The biggest problem I have with Rust doc is that it uses Markdown instead of ReStructuredText. There was even a bug filed against Rust pointing out this was a big mistake, and the developers acknowledged that, but said it was too late to fix it. Shades of Makefiles having to use tabs instead of spaces.

So it feels like taking a big step backwards to convert the rst files to markdown, but it's equally a terrible idea to have a mixture of rst and md inside the kernel docs. I think the onus here is actually on the Rust project to fix their mistake first.

Following up on file-position locking

Posted Aug 13, 2023 3:58 UTC (Sun) by tialaramex (subscriber, #21167) [Link] (2 responses)

I didn't realise Rust people considered ReST (and Asciidoc and several other alternatives). I think you may wait a long time if you're expecting the choice to change but maybe I'll be proved wrong.

That current kernel-doc style is a huge turn-off. Saying the obvious is exactly the kind of thing which makes developers hate writing docs but also makes users hate reading them. There is no overlap between the set of people who need a document explaining that the parameter named "page" is the page, and the set of people who read kernel docs.

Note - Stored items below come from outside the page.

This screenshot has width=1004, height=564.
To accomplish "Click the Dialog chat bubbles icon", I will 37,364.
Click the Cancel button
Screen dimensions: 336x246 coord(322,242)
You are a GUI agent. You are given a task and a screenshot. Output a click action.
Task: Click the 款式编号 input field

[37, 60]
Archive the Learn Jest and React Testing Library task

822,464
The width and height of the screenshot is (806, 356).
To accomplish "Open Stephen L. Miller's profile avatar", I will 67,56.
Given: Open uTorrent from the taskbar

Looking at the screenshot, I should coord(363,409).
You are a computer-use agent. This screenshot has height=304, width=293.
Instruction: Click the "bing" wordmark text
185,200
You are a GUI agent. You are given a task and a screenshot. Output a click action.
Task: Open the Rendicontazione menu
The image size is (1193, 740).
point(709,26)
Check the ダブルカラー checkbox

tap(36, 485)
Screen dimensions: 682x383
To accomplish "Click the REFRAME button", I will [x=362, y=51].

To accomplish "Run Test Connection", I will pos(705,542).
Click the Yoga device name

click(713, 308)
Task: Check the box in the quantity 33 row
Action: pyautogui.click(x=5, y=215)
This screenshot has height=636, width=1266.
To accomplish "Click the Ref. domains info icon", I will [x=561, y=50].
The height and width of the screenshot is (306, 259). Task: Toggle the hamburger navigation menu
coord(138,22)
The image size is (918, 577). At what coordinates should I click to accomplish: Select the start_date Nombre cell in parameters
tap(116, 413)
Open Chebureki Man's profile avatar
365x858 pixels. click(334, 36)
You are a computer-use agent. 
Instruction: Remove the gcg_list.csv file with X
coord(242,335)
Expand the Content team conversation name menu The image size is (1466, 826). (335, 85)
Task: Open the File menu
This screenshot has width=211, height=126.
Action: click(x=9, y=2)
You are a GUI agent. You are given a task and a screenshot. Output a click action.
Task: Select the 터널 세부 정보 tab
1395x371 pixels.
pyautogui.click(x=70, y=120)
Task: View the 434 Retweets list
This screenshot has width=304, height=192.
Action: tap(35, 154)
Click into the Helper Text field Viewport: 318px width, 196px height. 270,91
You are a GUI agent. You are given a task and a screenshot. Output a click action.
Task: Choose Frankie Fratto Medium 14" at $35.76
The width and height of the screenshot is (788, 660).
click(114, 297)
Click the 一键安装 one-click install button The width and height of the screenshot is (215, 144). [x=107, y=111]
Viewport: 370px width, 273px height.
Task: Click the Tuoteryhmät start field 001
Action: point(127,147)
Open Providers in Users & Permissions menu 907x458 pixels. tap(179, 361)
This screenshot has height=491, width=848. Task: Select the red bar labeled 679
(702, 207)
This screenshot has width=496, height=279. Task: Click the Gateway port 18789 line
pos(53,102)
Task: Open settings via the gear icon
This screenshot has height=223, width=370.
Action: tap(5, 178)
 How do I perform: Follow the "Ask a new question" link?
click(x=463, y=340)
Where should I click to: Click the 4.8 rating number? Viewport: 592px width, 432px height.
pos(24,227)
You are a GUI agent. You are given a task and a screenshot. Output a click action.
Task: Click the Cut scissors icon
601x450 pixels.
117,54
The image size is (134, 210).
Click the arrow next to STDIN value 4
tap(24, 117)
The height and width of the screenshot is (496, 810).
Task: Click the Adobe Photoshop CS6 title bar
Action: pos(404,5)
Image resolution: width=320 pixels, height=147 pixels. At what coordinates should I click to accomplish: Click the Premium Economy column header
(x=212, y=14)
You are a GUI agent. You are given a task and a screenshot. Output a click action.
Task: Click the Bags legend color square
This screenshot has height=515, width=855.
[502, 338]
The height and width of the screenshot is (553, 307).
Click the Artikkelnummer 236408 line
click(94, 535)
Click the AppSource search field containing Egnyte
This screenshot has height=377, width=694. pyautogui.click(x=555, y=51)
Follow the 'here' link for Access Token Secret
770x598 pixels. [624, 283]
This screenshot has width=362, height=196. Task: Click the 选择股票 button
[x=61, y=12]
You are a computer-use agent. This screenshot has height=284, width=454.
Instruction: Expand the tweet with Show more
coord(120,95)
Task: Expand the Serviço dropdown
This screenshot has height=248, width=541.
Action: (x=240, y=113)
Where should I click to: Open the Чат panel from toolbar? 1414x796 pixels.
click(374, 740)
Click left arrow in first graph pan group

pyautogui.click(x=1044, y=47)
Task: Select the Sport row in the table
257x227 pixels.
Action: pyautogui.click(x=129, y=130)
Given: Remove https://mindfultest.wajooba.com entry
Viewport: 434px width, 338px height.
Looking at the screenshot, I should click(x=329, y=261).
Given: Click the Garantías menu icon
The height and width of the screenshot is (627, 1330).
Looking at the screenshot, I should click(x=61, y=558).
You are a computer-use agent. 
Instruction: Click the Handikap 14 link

Presumably kernel-doc pre-dates the choice of ReST ?

Following up on file-position locking

Posted Aug 13, 2023 4:32 UTC (Sun) by mathstuf (subscriber, #69389) [Link]

I'll say that, at least for myself, Markdown is far easier to write and read. Remembering what extensions work where sucks, but the core is solid. ReST does make better *rendered* docs because it has a bit more control for custom things like cross-linking and such without relying on a sufficiently sophisticated renderer, but I find it to be a bit heavy in the syntax department for my tastes (especially having to match section titles with the appropriate symbol of the right length too). It's not like either make it easy to properly typeset things like LaTeX2ε anyways (IIRC, it was impossible to get the subscript italics as part of a single word without extensions).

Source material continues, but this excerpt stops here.